Understanding the Classification report through sklearn

A classification report is used to measure the quality of predictions from a classification algorithm. It details how many predictions are true and how many are false. More specifically, true positives, false positives, true negatives, and false negatives are used to calculate the metrics of a classification report, as shown below.

Classification report of Iris dataset

The report is copied from our previous post related to K-Means on Iris Dataset.

The code to generate a report similar to the one above is:

from sklearn.metrics import classification_report
target_names = ['Iris-setosa', 'Iris-versicolor', 'Iris-virginica']
print(classification_report(irisdata['Class'],kmeans.labels_,target_names=target_names))

The report presents the main classification metrics—precision, recall, and F1-score—for each class. These metrics are calculated using true and false positives, along with true and false negatives. In this context, “positive” and “negative” are simply generic terms used for the predicted classes.

To assess whether a prediction is correct or incorrect, we consider four possible outcomes:

  1. TN / True Negative: The model correctly predicts a negative class for a negative case.
  2. TP / True Positive: The model correctly predicts a positive class for a positive case.
  3. FN / False Negative: The model incorrectly predicts a negative class for a positive case.
  4. FP / False Positive: The model incorrectly predicts a positive class for a negative case.

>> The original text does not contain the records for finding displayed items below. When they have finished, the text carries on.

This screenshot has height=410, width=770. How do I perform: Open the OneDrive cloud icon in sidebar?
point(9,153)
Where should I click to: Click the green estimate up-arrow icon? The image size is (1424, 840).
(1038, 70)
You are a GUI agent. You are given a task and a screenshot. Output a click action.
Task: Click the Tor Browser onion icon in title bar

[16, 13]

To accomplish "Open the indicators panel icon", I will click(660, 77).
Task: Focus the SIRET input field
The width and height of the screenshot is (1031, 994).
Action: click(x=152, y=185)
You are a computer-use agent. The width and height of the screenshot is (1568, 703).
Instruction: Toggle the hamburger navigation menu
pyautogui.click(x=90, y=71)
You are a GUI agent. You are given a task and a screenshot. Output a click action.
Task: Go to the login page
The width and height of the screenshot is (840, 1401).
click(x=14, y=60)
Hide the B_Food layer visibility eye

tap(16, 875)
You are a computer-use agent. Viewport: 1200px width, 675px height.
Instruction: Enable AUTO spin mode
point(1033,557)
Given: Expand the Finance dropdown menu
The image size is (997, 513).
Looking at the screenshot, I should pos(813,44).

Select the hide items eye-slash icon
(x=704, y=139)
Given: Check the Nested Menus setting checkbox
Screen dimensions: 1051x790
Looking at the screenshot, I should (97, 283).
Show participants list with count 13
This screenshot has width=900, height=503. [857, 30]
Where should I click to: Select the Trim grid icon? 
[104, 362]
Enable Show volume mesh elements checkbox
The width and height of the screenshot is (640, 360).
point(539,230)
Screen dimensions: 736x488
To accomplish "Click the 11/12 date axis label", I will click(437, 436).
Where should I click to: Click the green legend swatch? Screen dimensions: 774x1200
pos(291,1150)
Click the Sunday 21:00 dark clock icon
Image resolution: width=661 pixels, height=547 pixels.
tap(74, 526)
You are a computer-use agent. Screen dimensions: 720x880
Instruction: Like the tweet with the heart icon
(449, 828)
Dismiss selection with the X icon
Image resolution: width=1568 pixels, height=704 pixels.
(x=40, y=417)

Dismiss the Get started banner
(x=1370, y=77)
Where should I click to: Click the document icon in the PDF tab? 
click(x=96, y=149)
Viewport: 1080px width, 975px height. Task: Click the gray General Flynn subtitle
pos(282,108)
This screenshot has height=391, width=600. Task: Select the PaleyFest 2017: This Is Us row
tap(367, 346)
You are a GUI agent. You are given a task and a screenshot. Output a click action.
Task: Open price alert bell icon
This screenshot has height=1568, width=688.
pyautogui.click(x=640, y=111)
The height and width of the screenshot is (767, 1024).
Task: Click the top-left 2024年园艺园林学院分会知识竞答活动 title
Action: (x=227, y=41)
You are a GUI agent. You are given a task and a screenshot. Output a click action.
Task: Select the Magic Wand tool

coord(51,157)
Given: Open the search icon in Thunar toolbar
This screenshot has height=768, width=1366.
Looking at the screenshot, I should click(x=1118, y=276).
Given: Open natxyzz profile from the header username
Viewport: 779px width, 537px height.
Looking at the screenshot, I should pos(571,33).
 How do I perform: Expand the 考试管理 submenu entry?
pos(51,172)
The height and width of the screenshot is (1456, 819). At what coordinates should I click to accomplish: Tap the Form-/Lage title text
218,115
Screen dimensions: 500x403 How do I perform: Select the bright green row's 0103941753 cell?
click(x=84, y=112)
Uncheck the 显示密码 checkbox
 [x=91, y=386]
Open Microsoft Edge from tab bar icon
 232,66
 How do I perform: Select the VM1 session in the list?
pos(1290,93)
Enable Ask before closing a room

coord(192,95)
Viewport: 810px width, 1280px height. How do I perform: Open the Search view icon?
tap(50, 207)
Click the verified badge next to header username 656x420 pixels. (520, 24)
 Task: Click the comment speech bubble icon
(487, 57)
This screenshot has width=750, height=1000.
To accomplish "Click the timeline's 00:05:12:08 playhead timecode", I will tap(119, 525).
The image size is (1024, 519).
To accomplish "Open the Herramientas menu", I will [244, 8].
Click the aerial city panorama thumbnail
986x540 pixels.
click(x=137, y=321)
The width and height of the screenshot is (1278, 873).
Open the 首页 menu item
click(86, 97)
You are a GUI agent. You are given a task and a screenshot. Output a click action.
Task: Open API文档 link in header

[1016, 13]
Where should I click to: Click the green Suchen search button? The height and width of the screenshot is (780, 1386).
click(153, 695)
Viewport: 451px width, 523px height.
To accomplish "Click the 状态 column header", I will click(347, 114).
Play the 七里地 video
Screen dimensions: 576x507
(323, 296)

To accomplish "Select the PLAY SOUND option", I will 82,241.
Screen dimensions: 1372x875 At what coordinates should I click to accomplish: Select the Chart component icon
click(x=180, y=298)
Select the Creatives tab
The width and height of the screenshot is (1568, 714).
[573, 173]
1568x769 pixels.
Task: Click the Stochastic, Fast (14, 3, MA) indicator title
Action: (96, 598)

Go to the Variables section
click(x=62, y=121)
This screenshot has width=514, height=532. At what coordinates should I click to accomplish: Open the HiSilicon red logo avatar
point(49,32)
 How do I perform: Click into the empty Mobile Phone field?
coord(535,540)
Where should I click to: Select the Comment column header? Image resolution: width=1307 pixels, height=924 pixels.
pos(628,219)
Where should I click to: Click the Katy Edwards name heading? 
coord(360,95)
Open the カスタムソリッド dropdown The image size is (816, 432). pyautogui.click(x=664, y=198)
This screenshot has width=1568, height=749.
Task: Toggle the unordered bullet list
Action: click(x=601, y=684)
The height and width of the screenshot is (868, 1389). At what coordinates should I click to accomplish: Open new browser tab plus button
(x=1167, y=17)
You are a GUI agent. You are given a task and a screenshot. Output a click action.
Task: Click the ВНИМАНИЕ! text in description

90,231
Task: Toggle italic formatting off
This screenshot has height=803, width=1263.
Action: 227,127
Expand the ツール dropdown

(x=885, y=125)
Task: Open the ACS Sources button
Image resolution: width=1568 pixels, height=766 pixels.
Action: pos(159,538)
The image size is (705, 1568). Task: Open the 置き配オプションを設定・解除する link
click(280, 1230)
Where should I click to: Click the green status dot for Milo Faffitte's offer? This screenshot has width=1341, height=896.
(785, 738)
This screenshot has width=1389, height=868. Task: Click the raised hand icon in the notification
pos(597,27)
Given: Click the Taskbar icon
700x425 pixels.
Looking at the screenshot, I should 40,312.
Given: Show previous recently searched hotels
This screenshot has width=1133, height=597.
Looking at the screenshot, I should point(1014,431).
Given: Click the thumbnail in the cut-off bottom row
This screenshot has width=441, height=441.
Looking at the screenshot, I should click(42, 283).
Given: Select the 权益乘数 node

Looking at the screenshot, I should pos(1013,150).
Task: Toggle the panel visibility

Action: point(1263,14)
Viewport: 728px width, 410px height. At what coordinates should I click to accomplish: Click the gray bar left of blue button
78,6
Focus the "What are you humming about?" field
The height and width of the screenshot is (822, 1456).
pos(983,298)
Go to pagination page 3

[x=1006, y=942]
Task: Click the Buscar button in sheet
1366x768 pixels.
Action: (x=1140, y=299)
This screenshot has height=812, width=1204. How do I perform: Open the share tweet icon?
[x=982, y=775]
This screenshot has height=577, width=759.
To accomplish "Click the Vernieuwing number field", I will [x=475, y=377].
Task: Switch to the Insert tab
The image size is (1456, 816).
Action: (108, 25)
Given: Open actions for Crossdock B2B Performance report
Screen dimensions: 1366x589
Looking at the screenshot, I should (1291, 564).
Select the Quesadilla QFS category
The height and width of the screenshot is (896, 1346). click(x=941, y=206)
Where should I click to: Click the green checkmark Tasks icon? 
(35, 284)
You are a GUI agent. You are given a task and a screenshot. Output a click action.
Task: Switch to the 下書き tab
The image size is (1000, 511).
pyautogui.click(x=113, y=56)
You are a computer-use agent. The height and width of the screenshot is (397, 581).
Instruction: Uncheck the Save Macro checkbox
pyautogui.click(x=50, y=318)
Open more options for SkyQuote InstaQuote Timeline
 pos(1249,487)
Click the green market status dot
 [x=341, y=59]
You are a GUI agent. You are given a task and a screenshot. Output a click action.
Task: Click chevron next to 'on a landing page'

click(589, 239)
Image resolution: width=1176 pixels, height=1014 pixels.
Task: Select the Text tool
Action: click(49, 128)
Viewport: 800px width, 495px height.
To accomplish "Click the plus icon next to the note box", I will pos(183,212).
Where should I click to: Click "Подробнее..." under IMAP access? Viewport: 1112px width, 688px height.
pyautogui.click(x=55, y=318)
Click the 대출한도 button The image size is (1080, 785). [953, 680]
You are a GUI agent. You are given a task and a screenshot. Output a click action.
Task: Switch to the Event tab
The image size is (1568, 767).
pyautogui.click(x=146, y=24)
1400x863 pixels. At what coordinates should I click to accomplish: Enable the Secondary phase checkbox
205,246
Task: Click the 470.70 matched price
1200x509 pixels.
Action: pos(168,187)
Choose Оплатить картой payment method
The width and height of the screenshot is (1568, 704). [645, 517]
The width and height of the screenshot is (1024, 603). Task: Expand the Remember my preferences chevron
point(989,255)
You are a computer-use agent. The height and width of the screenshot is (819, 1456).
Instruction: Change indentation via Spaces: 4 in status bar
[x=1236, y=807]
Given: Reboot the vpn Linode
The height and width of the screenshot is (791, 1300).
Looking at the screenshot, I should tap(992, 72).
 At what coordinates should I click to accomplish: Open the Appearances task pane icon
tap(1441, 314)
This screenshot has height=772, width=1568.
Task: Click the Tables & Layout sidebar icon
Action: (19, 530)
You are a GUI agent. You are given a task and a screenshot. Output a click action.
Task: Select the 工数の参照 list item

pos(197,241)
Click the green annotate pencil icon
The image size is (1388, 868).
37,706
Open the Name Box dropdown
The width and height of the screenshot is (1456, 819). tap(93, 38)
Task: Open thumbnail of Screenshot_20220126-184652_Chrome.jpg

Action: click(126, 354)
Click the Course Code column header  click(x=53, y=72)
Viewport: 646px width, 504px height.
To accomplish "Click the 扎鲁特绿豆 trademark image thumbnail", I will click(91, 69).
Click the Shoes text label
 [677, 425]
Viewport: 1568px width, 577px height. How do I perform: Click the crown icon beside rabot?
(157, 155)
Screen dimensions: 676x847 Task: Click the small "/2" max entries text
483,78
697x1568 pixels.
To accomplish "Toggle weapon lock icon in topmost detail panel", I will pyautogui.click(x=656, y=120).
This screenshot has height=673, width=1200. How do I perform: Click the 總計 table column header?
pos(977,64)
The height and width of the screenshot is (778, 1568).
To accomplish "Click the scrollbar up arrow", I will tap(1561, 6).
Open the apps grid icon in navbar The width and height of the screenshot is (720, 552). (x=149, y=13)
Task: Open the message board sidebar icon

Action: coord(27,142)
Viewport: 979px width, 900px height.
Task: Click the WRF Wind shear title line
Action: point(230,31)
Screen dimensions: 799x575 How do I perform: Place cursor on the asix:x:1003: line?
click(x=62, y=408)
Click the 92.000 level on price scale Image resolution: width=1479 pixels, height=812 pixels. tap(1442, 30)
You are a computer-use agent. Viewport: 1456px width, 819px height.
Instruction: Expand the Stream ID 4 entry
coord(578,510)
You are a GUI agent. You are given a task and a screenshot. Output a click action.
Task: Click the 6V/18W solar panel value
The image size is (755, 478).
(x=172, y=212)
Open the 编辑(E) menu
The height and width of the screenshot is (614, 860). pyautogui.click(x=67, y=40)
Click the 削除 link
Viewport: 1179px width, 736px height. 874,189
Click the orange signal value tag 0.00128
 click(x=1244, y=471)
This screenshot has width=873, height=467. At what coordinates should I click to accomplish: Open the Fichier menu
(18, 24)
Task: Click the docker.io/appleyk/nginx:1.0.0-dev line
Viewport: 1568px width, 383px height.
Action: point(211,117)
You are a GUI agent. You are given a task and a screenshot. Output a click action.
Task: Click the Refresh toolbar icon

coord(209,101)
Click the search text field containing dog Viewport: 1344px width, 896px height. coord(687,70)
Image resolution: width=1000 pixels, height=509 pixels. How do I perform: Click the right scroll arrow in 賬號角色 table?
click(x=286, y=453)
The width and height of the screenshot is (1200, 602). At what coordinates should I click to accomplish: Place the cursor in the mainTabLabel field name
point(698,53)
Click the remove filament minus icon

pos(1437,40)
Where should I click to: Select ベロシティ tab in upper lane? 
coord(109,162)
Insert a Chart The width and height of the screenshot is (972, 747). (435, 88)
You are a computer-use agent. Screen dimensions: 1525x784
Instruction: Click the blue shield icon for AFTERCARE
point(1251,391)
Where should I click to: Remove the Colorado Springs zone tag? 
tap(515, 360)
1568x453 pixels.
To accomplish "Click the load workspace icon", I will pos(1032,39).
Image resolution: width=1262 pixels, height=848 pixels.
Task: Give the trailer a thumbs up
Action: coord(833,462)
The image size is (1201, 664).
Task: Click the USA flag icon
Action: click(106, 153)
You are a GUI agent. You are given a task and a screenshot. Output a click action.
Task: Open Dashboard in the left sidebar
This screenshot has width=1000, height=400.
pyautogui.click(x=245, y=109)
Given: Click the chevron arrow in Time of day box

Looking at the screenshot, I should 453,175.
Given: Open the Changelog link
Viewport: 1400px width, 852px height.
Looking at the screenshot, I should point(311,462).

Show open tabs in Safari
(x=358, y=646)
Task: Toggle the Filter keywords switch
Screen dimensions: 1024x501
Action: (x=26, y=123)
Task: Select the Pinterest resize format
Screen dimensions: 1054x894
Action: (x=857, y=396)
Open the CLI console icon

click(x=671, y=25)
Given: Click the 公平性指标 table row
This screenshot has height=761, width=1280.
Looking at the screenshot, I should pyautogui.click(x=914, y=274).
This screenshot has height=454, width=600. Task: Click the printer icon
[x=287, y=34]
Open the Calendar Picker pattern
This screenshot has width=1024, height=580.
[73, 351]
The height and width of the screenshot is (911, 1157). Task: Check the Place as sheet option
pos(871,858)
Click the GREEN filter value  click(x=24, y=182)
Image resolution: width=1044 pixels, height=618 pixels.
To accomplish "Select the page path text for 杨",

For example, if you were explaining the classification metrics for spam filtering. True positives are correctly identified spam emails sent to the spam folder (TP), while true negatives are legitimate emails delivered to the inbox (TN). False positives are mistakenly flagged spam emails that actually belonged in the inbox (FP), and false negatives are missed spam emails that got through to the inbox (FN).

Precision – What percent of your predictions were correct?

Precision is the ability of a classifier not to label an instance positive that is actually negative. For each class it is defined as the ratio of true positives to the sum of true and false positives.

Precision – Accuracy of positive predictions.

\(Precision = \frac{\text{True Positives (TP)}}{\text{(True Positives (TP)+ False Positives (FP))}} \)

from sklearn.metrics import precision_score

print("Precision score: {}".format(precision_score(y_true,y_pred)))

Recall – What percent of the positive cases did you catch? 

Recall is the ability of a classifier to find all positive instances. For each class it is defined as the ratio of true positives to the sum of true positives and false negatives.

Recall: Fraction of positives that were correctly identified.

\(Recall = \frac{\text{True Positives (TP)}}{\text{True Positives (TP) + False Negatives (FN)}} \)

from sklearn.metrics import recall_score
print("Recall score: {}".format(recall_score(y_true,y_pred)))

F1 score – What percent of positive predictions were correct? 

The F1 score is a weighted harmonic mean of precision and recall such that the best score is 1.0 and the worst is 0.0. Generally speaking, F1 scores are lower than accuracy measures as they embed precision and recall into their computation. As a rule of thumb, the weighted average of F1 should be used to compare classifier models, not global accuracy.

\(F_1 = \frac{2 \times \text{Precision} \times \text{Recall}}{(\text{Precision} + \text{Recall})} \)

from sklearn.metrics import f1_score
print("F1 Score: {}".format(f1_score(y_true,y_pred)))